If I were (a) younger and (b) more interested in medicine as a career than I ever was, I would concentrate on the study of addiction. What a spiritual-medical-psychological-legal-social puzzle!
Thanks to The Center for Cognitive Liberty and Ethics for the links.
“The fastest-growing religion”
James R. Lewis (University of Wisconsin-Stevens Point) collects data on new religious movements in this article in the online Marburg Journal of Religion.
In New Zealand, at least, “The fastest growing segment is Paganism (‘Nature and Earth Based Religions’)”. The data from other English-speaking countries are suggestive too, but the United States, of course, does not ask questions about religious affiliation in its census.
Peyote progress
The Utah Supreme Court has decided that Native American Church members may use peyote even if they are not on the rolls of a federally recognized tribe.
James Mooney, the NAC leader spectacularly busted a few years ago, is celebrating, but the feds, of course, see peyote as an Evil Drug whose use must be contained and limited to enrolled tribal members (marginal folks, you know) and continue to menace Mooney’s NAC congregation.
“If this concerned the sacrament of any other religion, people would be up in arms.” (Links from Religion New Blog.)
Andrew Chumbley
Andrew Chumbley, who died this month on what would have been his 37th birthday, pursued an individualistic form of Traditional Witchcraft, not to mention other byways of magic. Comparisons between his life and that of Austin Osman Spare are inevitable, especially when you consider Chumbley’s artwork.
Häxan
Continuing our sporadic investigation of cinematic paganism, M. and I watched Häxan (“Witches”), a 1922 silent Swedish film that is available subtitled in English as Witchcraft through the Ages.
Released just before Margaret Murray swayed English-speaking readers with her “survival of the Old Religion despite persecution” theory, this film reflects the “enlightened” outlook of the late 19th century: witchcraft was partly ecclesiastical prejudice and partly undiagnosed “hysteria.”
In its own way, its pseudo-documentary approach commits a different set of blunders than did Murray, blaming the Catholic Church for witch persecutions, when, in fact, Church courts were milder (more likely to acquit, less likely to use torture) than were secular courts–and Protestants killed as many “witches” as did Catholics, maybe more.
Parts are hilarious (the animal-demon costumes at the “sabbat”), while other parts are merely inexplicable (the two men dissecting a corpse–what was that all about?).

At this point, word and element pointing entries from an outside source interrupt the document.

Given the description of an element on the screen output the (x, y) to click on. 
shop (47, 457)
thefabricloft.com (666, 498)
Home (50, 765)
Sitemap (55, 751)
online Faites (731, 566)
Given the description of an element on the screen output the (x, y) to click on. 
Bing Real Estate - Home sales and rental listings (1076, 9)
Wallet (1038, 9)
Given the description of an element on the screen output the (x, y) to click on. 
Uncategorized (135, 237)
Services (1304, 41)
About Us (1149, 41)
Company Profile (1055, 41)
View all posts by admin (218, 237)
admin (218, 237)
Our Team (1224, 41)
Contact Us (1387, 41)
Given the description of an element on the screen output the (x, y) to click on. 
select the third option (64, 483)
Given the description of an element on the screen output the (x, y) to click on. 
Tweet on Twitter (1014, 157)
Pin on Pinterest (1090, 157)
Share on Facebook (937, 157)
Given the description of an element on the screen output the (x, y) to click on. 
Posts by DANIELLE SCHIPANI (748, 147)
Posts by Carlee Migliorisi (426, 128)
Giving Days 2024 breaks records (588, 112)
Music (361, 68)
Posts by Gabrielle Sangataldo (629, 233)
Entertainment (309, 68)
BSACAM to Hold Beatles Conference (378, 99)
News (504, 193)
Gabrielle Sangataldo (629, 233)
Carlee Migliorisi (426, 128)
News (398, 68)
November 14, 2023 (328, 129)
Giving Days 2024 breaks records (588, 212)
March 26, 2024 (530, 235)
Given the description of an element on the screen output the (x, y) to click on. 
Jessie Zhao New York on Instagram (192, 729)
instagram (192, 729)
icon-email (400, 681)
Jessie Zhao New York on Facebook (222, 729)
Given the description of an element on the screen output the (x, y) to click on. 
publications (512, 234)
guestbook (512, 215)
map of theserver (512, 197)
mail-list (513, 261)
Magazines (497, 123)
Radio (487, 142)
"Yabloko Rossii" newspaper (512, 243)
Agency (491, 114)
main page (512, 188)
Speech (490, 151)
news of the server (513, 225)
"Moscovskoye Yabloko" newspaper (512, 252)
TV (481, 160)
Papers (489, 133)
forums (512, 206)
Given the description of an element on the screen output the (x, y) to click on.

One online critic writes, “What makes Häxan memorable is [director/actor Benjamin] Christensen’s remarkable quasi-documentary approach, which must have been awfully sophisticated stuff in 1922.”
Maybe. Now, at best, it’s a Hallowe’en party movie.
DNA vs. the Mormons
Christianity Today, which bears no love for the Latter-day Saints, reviews a new book that undercuts a key Mormon teaching: that American Indian tribes are descended from “Lamanites” and “Nephites,” alleged ancient immigrants from Israel. LDS officials react with predictable smokescreen.
Years ago, I worked at a newspaper in a Colorado town next to a Mormon colleague. The paper was owned by a family named Lehman, so I’d occasionally make a joke based on wordplay of Lehman-ite/Lamanite. She would laugh, but with a look in her eye that said, “How do you know about that?”
Another reason for home-schooling
Pennsylvania man keeps the kids at home to protect them from neighborhood witches. Where is Professor Evans-Pritchard when we need him?